In 1977, Hauser began to write. Since then, he has authored forty-eight books on subjects ranging from professional boxing to Beethoven. His first book — Missing — was nominated for the Pulitzer Prize, Bancroft Prize, and National Book Award, and served as the basis for the Academy-Award-winning film starring Jack Lemmon and Sissy Spacek. The Beethoven Conspiracy — Hauser’s thriller about the search for a lost Beethoven symphony — won the prestigious Prix Lafayette, awarded biannually in France to the outstanding book by an American. Subsequently, Hauser co-authored Final Warning: The Legacy of Chernobyl, again demonstrating his ability to explain and bring to life events of complexity and importance; an ability which has secured his reputation as a responsible and reliable social critic. The film version of Final Warning starred Jon Voight and Jason Robards.

Hauser’s most celebrated work to date is Muhammad Ali: His Life And Times — the definitive biography of the most famous man on earth. Like Missing, the Ali book was nominated for a Pulitzer Prize and the National Book Award. The British edition was honored with the William Hill Book of the Year Award in England. Subsequently, Ali and Hauser co-authored HEALING: A Journal of Tolerance And Understanding and criss-crossed the United States, meeting with student audiences on their subject. For their efforts to combat bigotry and prejudice, they were named as co-recipients of the 1998 Haviva Reik Award.

More recently, Hauser authored Muhammad Ali: A Tribute to The Greatest.

In recent years, much of Hauser’s writing has focused on the sport and business of professional boxing. His award-winning investigative articles and his testimony before the United States Senate Committee on Commerce, Science, and Transportation were hailed within the boxing industry as a significant force for change. In 2004, Hauser was honored by the Boxing Writers Association of America, which bestowed upon him the Nat Fleischer Award for Career Excellence in Boxing Journalism. Since 2012, he has been a consultant to HBO Sports.

Hauser’s books are read worldwide in eighteen languages. He has written articles for The New Yorker, The New York Times, and numerous other publications. He lives in Manhattan.


Rosie Perez

An Academy Award, Golden Globe and Emmy nominated actress and choreographer, Rosie Perez was stealing eyes with riveting dramatic performances since the 90s in Spike Lee’s renowned classic Do the Right Thing, Ron Shelton’s White Men Can’t Jump, and Peter Weir’s Fearless.

The past year proved very busy for Rosie Perez as she returned to Broadway for the highly-successful Fish in the Dark with Larry David.

On the big screen, her performance in Peter Weir’s Fearless garnered her a Golden Globe and Academy Award nomination.

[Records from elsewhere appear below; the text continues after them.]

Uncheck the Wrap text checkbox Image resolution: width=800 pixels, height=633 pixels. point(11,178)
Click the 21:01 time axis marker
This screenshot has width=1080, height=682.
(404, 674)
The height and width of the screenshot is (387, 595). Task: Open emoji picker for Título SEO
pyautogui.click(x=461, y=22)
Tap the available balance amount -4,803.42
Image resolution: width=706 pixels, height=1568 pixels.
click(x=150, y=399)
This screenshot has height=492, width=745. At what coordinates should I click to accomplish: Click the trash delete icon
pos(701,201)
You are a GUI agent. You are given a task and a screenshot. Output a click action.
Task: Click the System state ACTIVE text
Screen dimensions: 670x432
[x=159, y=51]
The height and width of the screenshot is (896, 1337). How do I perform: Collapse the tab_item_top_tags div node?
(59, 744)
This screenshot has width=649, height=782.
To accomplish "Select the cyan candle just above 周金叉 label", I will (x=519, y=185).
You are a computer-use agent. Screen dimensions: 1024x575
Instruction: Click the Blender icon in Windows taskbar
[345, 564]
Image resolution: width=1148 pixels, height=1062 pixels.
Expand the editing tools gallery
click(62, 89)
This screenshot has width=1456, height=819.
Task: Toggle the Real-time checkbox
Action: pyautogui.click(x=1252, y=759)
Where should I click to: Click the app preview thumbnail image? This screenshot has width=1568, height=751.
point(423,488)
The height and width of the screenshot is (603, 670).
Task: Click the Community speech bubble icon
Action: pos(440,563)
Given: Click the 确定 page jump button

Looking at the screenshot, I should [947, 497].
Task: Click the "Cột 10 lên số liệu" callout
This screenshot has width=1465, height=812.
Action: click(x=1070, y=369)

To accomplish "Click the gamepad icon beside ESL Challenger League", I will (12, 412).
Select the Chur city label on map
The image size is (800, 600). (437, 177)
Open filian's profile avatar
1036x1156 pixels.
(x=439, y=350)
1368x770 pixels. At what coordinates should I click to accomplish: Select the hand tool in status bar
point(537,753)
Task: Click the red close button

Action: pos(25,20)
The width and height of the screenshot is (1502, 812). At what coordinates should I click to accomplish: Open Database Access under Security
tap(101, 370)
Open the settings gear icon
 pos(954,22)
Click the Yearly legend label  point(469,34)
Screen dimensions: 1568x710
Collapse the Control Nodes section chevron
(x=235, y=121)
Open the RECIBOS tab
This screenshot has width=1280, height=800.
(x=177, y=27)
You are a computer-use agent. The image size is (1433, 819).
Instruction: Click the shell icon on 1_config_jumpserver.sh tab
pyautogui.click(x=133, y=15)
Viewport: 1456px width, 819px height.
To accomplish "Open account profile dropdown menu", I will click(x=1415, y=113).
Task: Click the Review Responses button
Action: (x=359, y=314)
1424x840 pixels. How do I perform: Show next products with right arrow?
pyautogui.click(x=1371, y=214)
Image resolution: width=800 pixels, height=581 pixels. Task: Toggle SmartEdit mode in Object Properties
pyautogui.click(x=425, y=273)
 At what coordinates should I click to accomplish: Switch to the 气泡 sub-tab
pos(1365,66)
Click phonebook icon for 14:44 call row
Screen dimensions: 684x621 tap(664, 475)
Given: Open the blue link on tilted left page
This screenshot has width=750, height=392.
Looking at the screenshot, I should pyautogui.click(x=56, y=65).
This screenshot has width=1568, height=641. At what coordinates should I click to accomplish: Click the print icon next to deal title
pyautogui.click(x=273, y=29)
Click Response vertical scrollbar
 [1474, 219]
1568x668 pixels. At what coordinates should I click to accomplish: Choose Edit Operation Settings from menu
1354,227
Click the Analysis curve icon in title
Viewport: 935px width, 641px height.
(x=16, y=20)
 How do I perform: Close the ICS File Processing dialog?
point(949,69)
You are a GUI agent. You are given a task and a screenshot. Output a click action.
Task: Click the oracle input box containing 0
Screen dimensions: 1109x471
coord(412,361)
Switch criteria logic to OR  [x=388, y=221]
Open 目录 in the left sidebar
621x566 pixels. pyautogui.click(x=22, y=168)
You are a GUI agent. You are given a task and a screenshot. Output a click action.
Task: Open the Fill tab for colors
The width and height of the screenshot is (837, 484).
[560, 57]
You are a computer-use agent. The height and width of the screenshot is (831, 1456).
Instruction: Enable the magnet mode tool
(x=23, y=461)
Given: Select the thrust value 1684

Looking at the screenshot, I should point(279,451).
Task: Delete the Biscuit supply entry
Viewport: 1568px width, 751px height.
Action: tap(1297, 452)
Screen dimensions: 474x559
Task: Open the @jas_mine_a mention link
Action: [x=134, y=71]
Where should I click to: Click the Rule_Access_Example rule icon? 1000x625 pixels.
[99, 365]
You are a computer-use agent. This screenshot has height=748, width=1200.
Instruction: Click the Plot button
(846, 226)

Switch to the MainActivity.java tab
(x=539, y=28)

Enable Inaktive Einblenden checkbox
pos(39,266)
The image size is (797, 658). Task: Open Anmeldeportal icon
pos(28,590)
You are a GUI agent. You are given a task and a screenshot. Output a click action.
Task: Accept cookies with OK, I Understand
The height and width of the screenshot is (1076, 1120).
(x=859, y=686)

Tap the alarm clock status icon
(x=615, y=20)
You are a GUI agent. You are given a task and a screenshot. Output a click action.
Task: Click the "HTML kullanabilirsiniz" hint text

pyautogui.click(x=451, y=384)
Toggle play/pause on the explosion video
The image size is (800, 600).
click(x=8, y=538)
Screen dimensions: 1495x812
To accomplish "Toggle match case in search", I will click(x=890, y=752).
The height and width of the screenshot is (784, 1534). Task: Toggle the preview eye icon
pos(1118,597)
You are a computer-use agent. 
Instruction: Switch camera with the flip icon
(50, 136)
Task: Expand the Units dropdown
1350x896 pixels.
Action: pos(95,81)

Perez’s film credits include Spike Lee’s Do the Right Thing and Andrew Bergman’s It Could Happen to You, among many others.She received rave reviews for her performance in The Ritz and made her Broadway debut in the hit revival of Terence McNally’s Frankie and Johnny in the Clair de Lune.

Perez received critical acclaim for her directorial debut, Yo Soy Boricua Pa’que Tu Lo Sepas!, a documentary which celebrates Puerto Rican pride.

Throughout her career, Perez has been a vocal activist for a number of causes and serves as the Artistic Board Chair for Urban Arts Partnership. Rosie details her childhood upbringing and career in her book, Handbook for an Unpredictable Life: How I Survived Sister Renata and My Crazy Mother, and Still Came Out Smiling (with Great Hair).